I would have to echo some of the other comments, this is a dog from poor breeding, that you're having a hard time with now. As your dog gets older, he will be significantly harder to work with, especially with a newborn on the way. It will simply not be possible to spend the amount of time needed with your pup, with a newborn. Won't happen. I would consider rehoming while he is still young and easy to place, by contacting a local rescue. This is not failing, it's doing the responsible thing, and keeping your pups best interests in mind.
To the part I bolded: ABSOLUTELY!
 
#33 ·
I am going to echo what everyone else said. I would say its possible to do both but only if you already had a child and had an idea of what to already expect. You say this is your first child? On top of that adding a poorly bred high energy Doberman? That is under socialized. A pup that needs more work than a dobe pup that is from great breeding and socialized.

Rehome her, wait a few months, spend time with your child and get Used to having a baby around and once you get the hang of that find a rescue dobe older in age that does great with children. I think first time dobe owners do well with owning an adult first so that when they get a puppy later they have an idea how to raise them.

If she isn't socialize with humans in general I can't imagine what she might be like with a new born. She is still adjusting to her new home on top of the added emotions of a baby on the way and the emotions when they baby arrives. Wow, as a puppy that is from not so great breeding I can't imagine how that's going to feel.
 
#34 ·
I just want to add that the longer you wait, the harer it may be to find a home and the more bad habits she's going to develop.

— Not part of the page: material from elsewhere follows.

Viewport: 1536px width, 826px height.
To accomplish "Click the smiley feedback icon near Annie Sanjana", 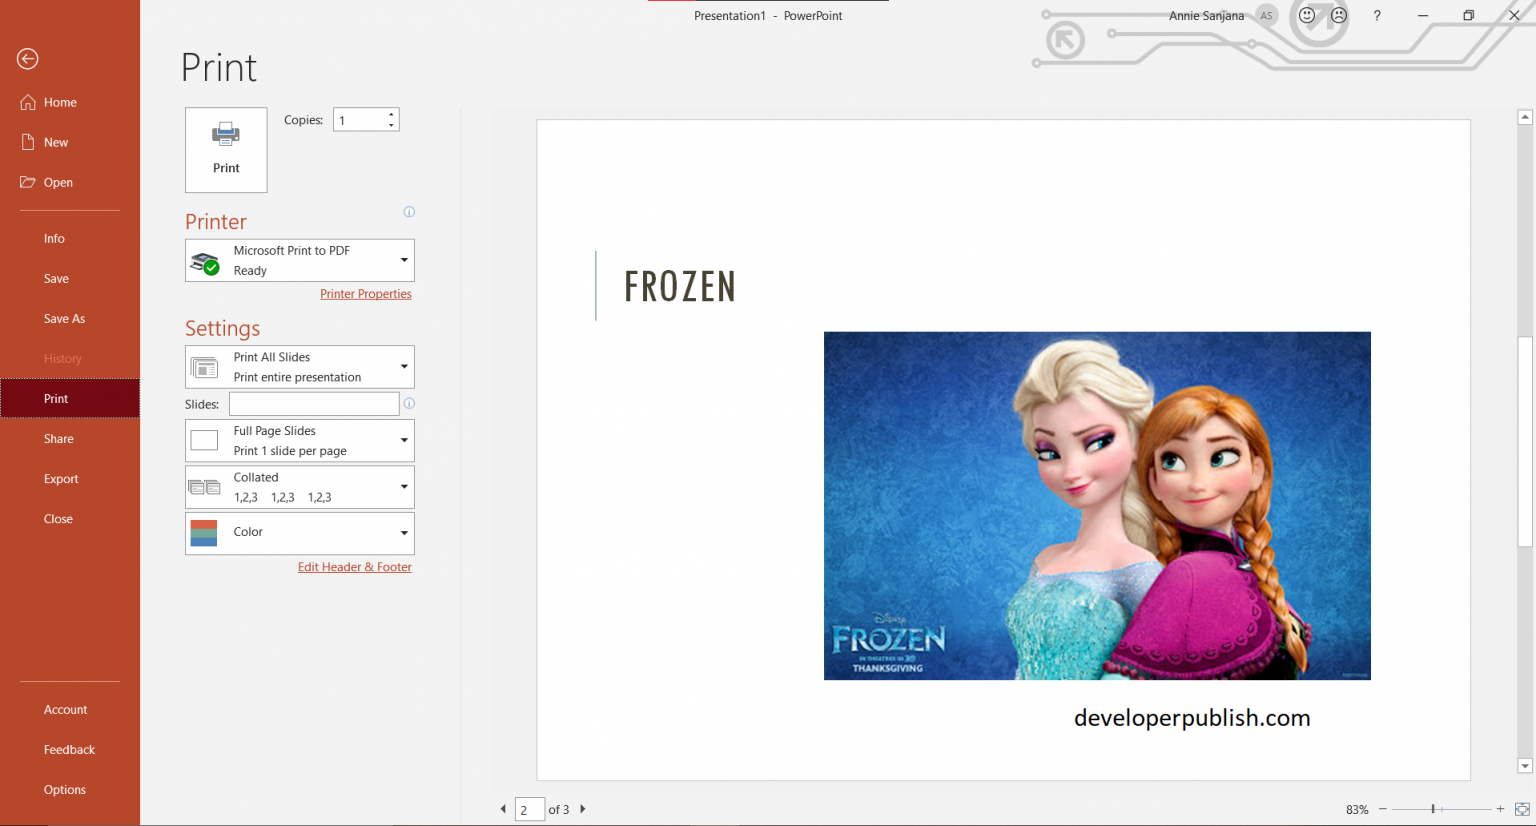I will [x=1307, y=15].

I believe it is in her best interst to rehome her now vs later.
 
#35 ·
Well thanks for the advice. She isnt a terrorist puppy and i actually left to do shopping today and came home and she wasnt barking at all. She isnt chewing on things. She knows the word No. She is doing terrific at potty training since she is getting used to going out at the same time as my other pooch. She isnt mouthing anymore. I guess with pregnancy the little things were getting to me. Which is understandable and i know everyone thinks its the best idea to rehome her but your figuring on me ALONE taking care of her and raising her. When i have a boyfriend who works with her and can tend to taking her out in the yard a couple times a day and draining her energy while i take care of the newborn and visa versa and spending time with training. I know a newborn is going to take up 90% of my time the first few months and this is where im glad to have a good boyfriend who loves animals that can take up my slack when im worn out. Its not impossible to raise her right just bit a little more difficult is all. If in 2 weeks i dont feel i can handle the situation or things get worse instead of better with working with her then i will consider the options of rehoming or rescue. I sat down last night with her and finally got her interested in the treats and she learned to sit within a matter of minutes. So it isnt like she isnt smart i think its more so she had to many distractions.
 
#38 ·
I know a newborn is going to take up 90% of my time the first few months and this is where im glad to have a good boyfriend who loves animals that can take up my slack when im worn out.
The problem with this thought is that when you're worn out, he will be taking up the slack with your BABY, not to mention helping you with all of the other tasks you're probably going to be do tired to do like the dishes, the laundry, the cleaning, the cooking, the groceries, etc.